The Associated Press reports: "'China is ready to discuss with countries concerned about provisional arrangements pending final settlement of the dispute,' the country's top diplomat, State Councilor Yang Jiechi, said last week. Yang did not describe specifics of the arrangements but said they would include joint development for 'mutual benefits.'...'It is the first time that the idea of provisional arrangements has been proposed as a policy,' said Zhu Feng, executive director of the China Center for Collaborative Studies of South China Sea of Nanjing University. Zhu said such arrangements under UNCLOS could expand the scope of possible activities in which China and other claimants could work together to include not just oil exploitation but the development of fisheries, tourism and other resources."
Reuters reports: "China's Foreign Ministry on Thursday urged the U.S. Republican Party to stop making 'groundless accusations' against China in its party platform, which says China practices cultural genocide in Tibet and has ludicrous claims in the South China Sea....In an English-language statement issued via the official Xinhua news agency on Thursday, the ministry said the Republican platform contained 'accusations about China on issues related to Taiwan, Tibet, trade and the South China Sea' and are an interference in China's internal affairs. 'All political parties in the United States should view China's development in an objective and rational manner and correctly understand the issues that emerge in bilateral ties,' the ministry said."

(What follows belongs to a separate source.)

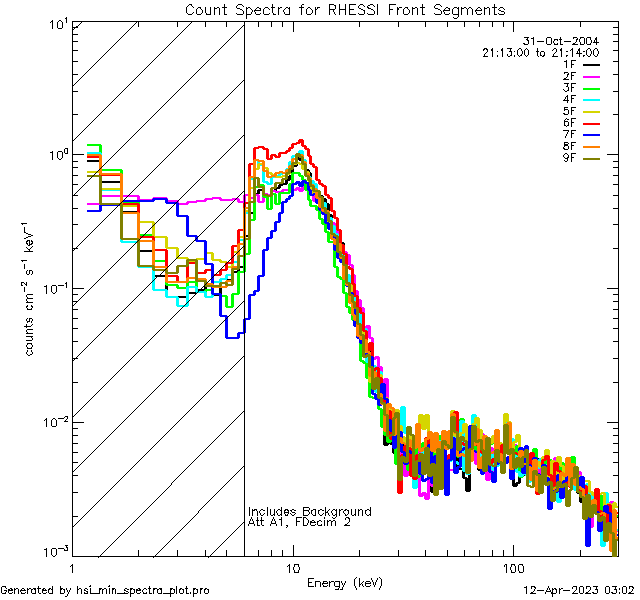This screenshot has height=600, width=640.
Task: Click the x-axis tick label 100
Action: 512,567
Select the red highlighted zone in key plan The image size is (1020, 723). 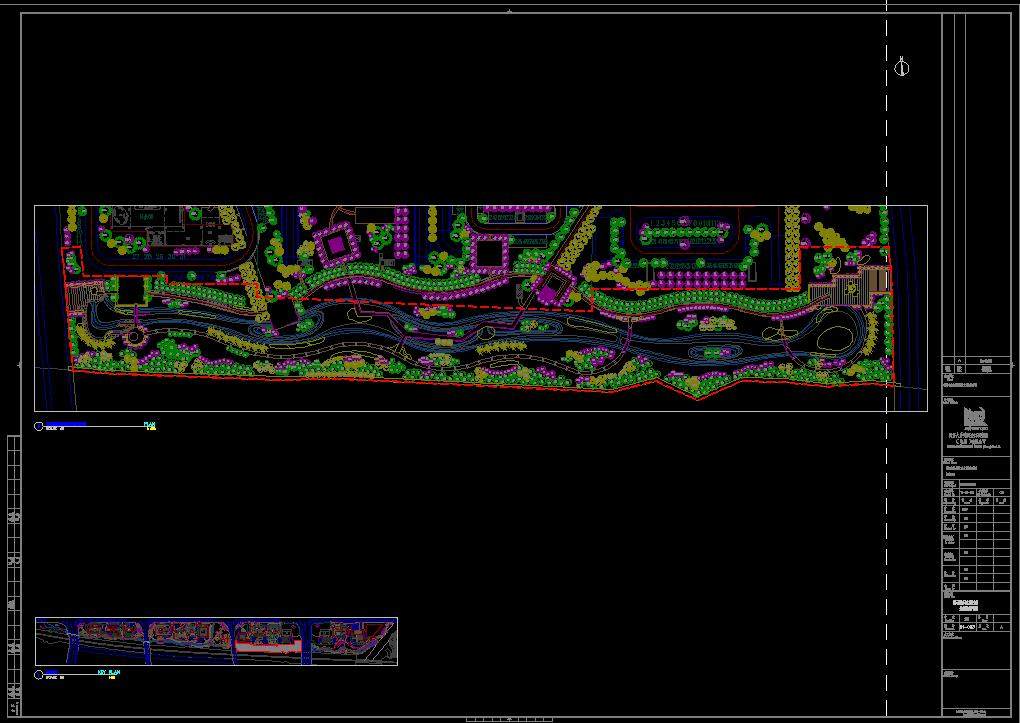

The Wall Street Journal reports: "Southeast Asian foreign ministers will gather here in the coming days with their counterparts from the U.S. and China, making the tiny nation the next diplomatic battleground in a rising standoff over the South China Sea. It will be the first regional meeting since an international arbitration tribunal on July 12 rejected China's claims to most of the South China Sea and its creation of artificial islands....The 10 members of the Association of Southeast Asian Nations whose foreign ministers are meeting here starting this weekend, and the U.S., whose military regularly exerts its right to sail and fly through the sea, have tread lightly in the wake of the tribunal ruling. They have issued reserved statements calling for respect for international law but haven't pushed China to withdraw its claims."